The kevlar model I got is about 45#. And that's not too heavy and not lite either. I will never buy another 30# kayak from a bad experience I had. It flies on top of the water after a capsize with a super strong wind gust. A paddle leash attached to the kayak was my only salvation. Advanced paddlers might not have this problem.
When it comes to speed, I was able to paddle the Glider at 6 mph for 30 min. straight. That might not be that fast but I can't even do over 5mph on my Epic V-10 sports surfski (afraid to capsize?).
I feel confident when I paddle my Seda Glider just like my Nordkapp HMC. Is it perfect? No such think. BTW, I did not have any issues with quality... Excellent kayak!!!
Its almost a bit too small ( leg room ) for me 6' 6" 230 lb ,still very comfortable after hours in the seat. Its a lot to carry for one guy in the standard glass. I recommend the wheels and spray skirt as a standard for this boat. You can live without a rudder on most inshore water ways.
Its way faster than you can imagine. Lots of storage , at a good price.
I would be hard pressed to sell this boat so I recommend it highly. If I bought a race specific boat I would still keep the glider. This is an all around fast cruising day boat that can do expeditions fully loaded and you are always in front of the pack.
Deck rigging has been improved. They installed a reflective perimeter line, and a braided shock cord which has more stretch. The bulkheads are curved and the rear bulkhead curves up to the cockpit coaming making emptying the boat a breeze. The inside of my boat is smooth from release cloth, but small air bubbles in the bow show it wasn’t vacuume bagged.
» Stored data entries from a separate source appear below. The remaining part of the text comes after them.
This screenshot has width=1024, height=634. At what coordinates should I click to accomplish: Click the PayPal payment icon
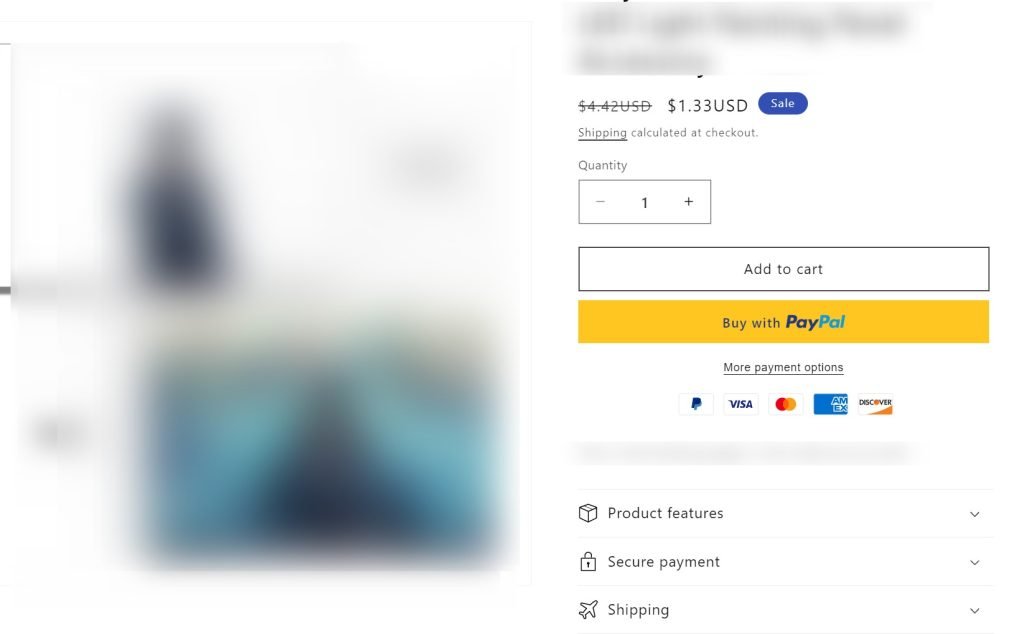tap(696, 404)
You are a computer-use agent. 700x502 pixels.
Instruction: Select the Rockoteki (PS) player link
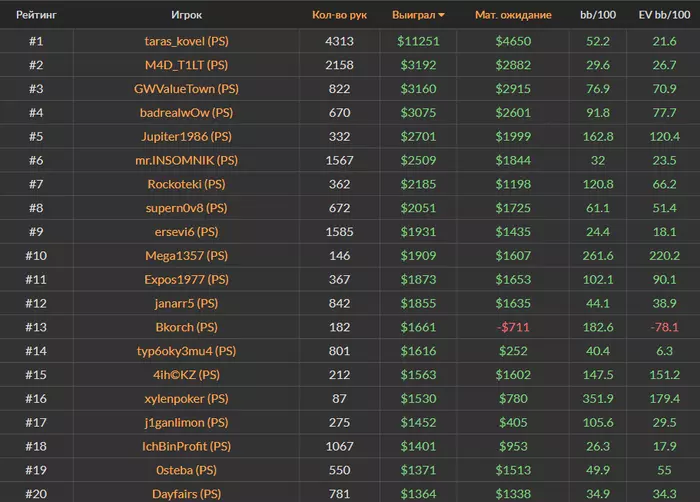tap(187, 185)
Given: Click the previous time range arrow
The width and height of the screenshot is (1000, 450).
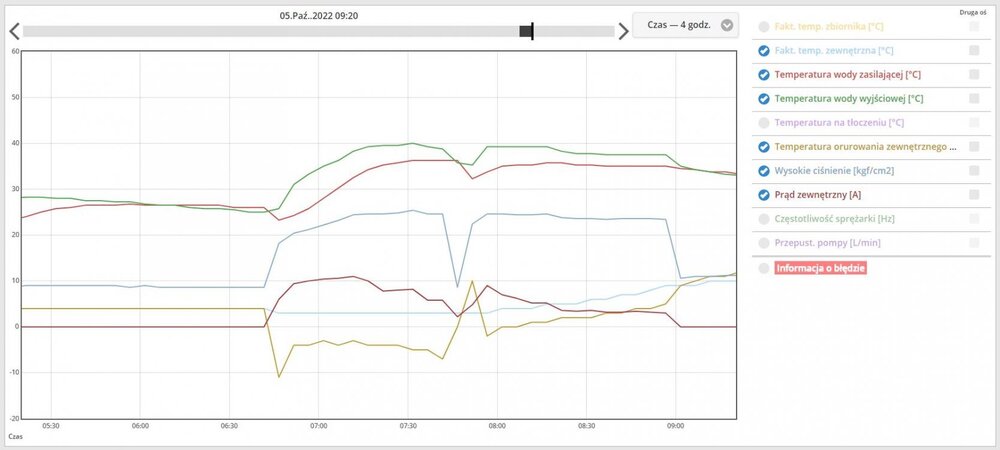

Core mat, or similar stiffener is used in the hull and in the paddle float rigging of the deck. It is light, weighing under 40 lbs, with the rudder. The finish is very nice, the seam is smooth, I would say the construction is excellent. The only problem is the deck rigging bolts, which extend past the nuts and into the hull. They will rip drybags like a knife. It’s not too hard to grind off those sharp edges.
Stability is marginal, and secondary stability is not much better. We had the boat in strong winds, and it did not weathercock. We could paddle at any angle to the wind without problem. It is long enough to get squirmy if you are on the crest of 2 waves, and it does not want to turn very quickly (but I have other boats for that), but for speed and comfort it is a blast. I routinely used my old Glider in class II whitewater, and I suspect the new boat will end up there as well. My old Glider was built like a brick house, and could take a serious beating. The new one being Graphite is more fragile, but it seems very solid.
As for the guy who preferred the Mariner II, that’s like comparing a SUV to a race car. I also paddle a Northwest Pursuit, and choose that boat in rough conditions. But when I want to go fast and have fun, the Glider wins hands down.